* **Work to complete**
Convert the material below into a JSON list of strings, one string per line, leaving out blank lines.
##### Given records
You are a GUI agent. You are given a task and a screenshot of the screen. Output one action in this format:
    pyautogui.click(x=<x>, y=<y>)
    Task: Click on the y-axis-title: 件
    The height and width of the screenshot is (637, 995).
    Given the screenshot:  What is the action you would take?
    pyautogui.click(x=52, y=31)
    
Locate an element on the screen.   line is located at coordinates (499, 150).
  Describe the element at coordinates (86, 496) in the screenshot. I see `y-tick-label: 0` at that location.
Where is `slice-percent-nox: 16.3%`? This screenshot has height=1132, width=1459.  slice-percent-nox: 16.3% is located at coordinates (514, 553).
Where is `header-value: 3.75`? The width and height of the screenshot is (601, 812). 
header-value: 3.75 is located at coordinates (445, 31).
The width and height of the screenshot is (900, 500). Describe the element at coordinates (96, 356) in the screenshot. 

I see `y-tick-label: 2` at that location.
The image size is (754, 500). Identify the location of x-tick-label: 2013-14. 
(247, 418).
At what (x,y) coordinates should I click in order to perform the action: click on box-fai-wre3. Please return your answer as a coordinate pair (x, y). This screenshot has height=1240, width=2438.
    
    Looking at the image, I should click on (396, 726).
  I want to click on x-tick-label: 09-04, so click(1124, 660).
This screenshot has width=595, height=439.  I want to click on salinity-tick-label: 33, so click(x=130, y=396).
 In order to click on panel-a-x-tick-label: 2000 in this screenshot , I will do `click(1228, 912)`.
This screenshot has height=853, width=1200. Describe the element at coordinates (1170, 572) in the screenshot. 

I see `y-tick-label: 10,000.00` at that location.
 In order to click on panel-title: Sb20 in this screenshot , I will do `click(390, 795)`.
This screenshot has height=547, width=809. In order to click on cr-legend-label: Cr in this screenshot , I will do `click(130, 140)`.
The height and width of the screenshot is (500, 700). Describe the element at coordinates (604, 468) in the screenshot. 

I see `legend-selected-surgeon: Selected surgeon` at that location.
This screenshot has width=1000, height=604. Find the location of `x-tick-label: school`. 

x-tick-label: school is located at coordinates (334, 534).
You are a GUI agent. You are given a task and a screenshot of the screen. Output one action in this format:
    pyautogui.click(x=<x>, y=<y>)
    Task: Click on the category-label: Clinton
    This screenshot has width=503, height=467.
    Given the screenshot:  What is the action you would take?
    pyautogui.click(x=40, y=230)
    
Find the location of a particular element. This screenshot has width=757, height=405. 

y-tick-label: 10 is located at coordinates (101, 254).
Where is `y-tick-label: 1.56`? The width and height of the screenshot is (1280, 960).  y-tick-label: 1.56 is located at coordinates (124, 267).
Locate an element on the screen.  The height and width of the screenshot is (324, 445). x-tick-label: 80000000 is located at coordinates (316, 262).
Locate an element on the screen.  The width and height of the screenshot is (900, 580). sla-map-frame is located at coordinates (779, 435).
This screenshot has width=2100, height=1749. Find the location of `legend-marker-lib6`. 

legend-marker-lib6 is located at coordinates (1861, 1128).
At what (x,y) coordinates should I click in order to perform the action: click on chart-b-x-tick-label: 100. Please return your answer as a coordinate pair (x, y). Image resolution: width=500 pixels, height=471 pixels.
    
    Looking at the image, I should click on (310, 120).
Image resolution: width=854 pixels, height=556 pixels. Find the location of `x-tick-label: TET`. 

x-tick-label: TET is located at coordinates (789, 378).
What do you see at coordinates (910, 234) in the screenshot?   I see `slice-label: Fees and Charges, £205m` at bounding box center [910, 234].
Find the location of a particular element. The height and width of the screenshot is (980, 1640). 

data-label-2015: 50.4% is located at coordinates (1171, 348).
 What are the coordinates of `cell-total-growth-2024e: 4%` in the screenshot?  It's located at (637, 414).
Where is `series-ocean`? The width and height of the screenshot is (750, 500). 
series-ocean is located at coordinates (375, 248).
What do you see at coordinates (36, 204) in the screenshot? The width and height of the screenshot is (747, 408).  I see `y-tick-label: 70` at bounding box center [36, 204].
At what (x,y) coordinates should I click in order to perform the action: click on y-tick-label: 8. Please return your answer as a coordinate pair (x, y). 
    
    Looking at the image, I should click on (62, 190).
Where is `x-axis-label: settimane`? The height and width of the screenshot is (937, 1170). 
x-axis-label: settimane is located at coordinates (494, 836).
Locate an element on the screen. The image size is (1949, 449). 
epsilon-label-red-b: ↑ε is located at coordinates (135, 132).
##########
* **Task response**
[
  "You are a GUI agent. You are given a task and a screenshot of the screen. Output one action in this format:",
  "    pyautogui.click(x=<x>, y=<y>)",
  "    Task: Click on the y-axis-title: 件",
  "    The height and width of the screenshot is (637, 995).",
  "    Given the screenshot:  What is the action you would take?",
  "    pyautogui.click(x=52, y=31)",
  "Locate an element on the screen.   line is located at coordinates (499, 150).",
  "  Describe the element at coordinates (86, 496) in the screenshot. I see `y-tick-label: 0` at that location.",
  "Where is `slice-percent-nox: 16.3%`? This screenshot has height=1132, width=1459.  slice-percent-nox: 16.3% is located at coordinates (514, 553).",
  "Where is `header-value: 3.75`? The width and height of the screenshot is (601, 812). ",
  "header-value: 3.75 is located at coordinates (445, 31).",
  "The width and height of the screenshot is (900, 500). Describe the element at coordinates (96, 356) in the screenshot. ",
  "I see `y-tick-label: 2` at that location.",
  "The image size is (754, 500). Identify the location of x-tick-label: 2013-14. ",
  "(247, 418).",
  "At what (x,y) coordinates should I click in order to perform the action: click on box-fai-wre3. Please return your answer as a coordinate pair (x, y). This screenshot has height=1240, width=2438.",
  "    Looking at the image, I should click on (396, 726).",
  "  I want to click on x-tick-label: 09-04, so click(1124, 660).",
  "This screenshot has width=595, height=439.  I want to click on salinity-tick-label: 33, so click(x=130, y=396).",
  " In order to click on panel-a-x-tick-label: 2000 in this screenshot , I will do `click(1228, 912)`.",
  "This screenshot has height=853, width=1200. Describe the element at coordinates (1170, 572) in the screenshot. ",
  "I see `y-tick-label: 10,000.00` at that location.",
  " In order to click on panel-title: Sb20 in this screenshot , I will do `click(390, 795)`.",
  "This screenshot has height=547, width=809. In order to click on cr-legend-label: Cr in this screenshot , I will do `click(130, 140)`.",
  "The height and width of the screenshot is (500, 700). Describe the element at coordinates (604, 468) in the screenshot. ",
  "I see `legend-selected-surgeon: Selected surgeon` at that location.",
  "This screenshot has width=1000, height=604. Find the location of `x-tick-label: school`. ",
  "x-tick-label: school is located at coordinates (334, 534).",
  "You are a GUI agent. You are given a task and a screenshot of the screen. Output one action in this format:",
  "    pyautogui.click(x=<x>, y=<y>)",
  "    Task: Click on the category-label: Clinton",
  "    This screenshot has width=503, height=467.",
  "    Given the screenshot:  What is the action you would take?",
  "    pyautogui.click(x=40, y=230)",
  "Find the location of a particular element. This screenshot has width=757, height=405. ",
  "y-tick-label: 10 is located at coordinates (101, 254).",
  "Where is `y-tick-label: 1.56`? The width and height of the screenshot is (1280, 960).  y-tick-label: 1.56 is located at coordinates (124, 267).",
  "Locate an element on the screen.  The height and width of the screenshot is (324, 445). x-tick-label: 80000000 is located at coordinates (316, 262).",
  "Locate an element on the screen.  The width and height of the screenshot is (900, 580). sla-map-frame is located at coordinates (779, 435).",
  "This screenshot has width=2100, height=1749. Find the location of `legend-marker-lib6`. ",
  "legend-marker-lib6 is located at coordinates (1861, 1128).",
  "At what (x,y) coordinates should I click in order to perform the action: click on chart-b-x-tick-label: 100. Please return your answer as a coordinate pair (x, y). Image resolution: width=500 pixels, height=471 pixels.",
  "    Looking at the image, I should click on (310, 120).",
  "Image resolution: width=854 pixels, height=556 pixels. Find the location of `x-tick-label: TET`. ",
  "x-tick-label: TET is located at coordinates (789, 378).",
  "What do you see at coordinates (910, 234) in the screenshot?   I see `slice-label: Fees and Charges, £205m` at bounding box center [910, 234].",
  "Find the location of a particular element. The height and width of the screenshot is (980, 1640). ",
  "data-label-2015: 50.4% is located at coordinates (1171, 348).",
  " What are the coordinates of `cell-total-growth-2024e: 4%` in the screenshot?  It's located at (637, 414).",
  "Where is `series-ocean`? The width and height of the screenshot is (750, 500). ",
  "series-ocean is located at coordinates (375, 248).",
  "What do you see at coordinates (36, 204) in the screenshot? The width and height of the screenshot is (747, 408).  I see `y-tick-label: 70` at bounding box center [36, 204].",
  "At what (x,y) coordinates should I click in order to perform the action: click on y-tick-label: 8. Please return your answer as a coordinate pair (x, y). ",
  "    Looking at the image, I should click on (62, 190).",
  "Where is `x-axis-label: settimane`? The height and width of the screenshot is (937, 1170). ",
  "x-axis-label: settimane is located at coordinates (494, 836).",
  "Locate an element on the screen. The image size is (1949, 449). ",
  "epsilon-label-red-b: ↑ε is located at coordinates (135, 132)."
]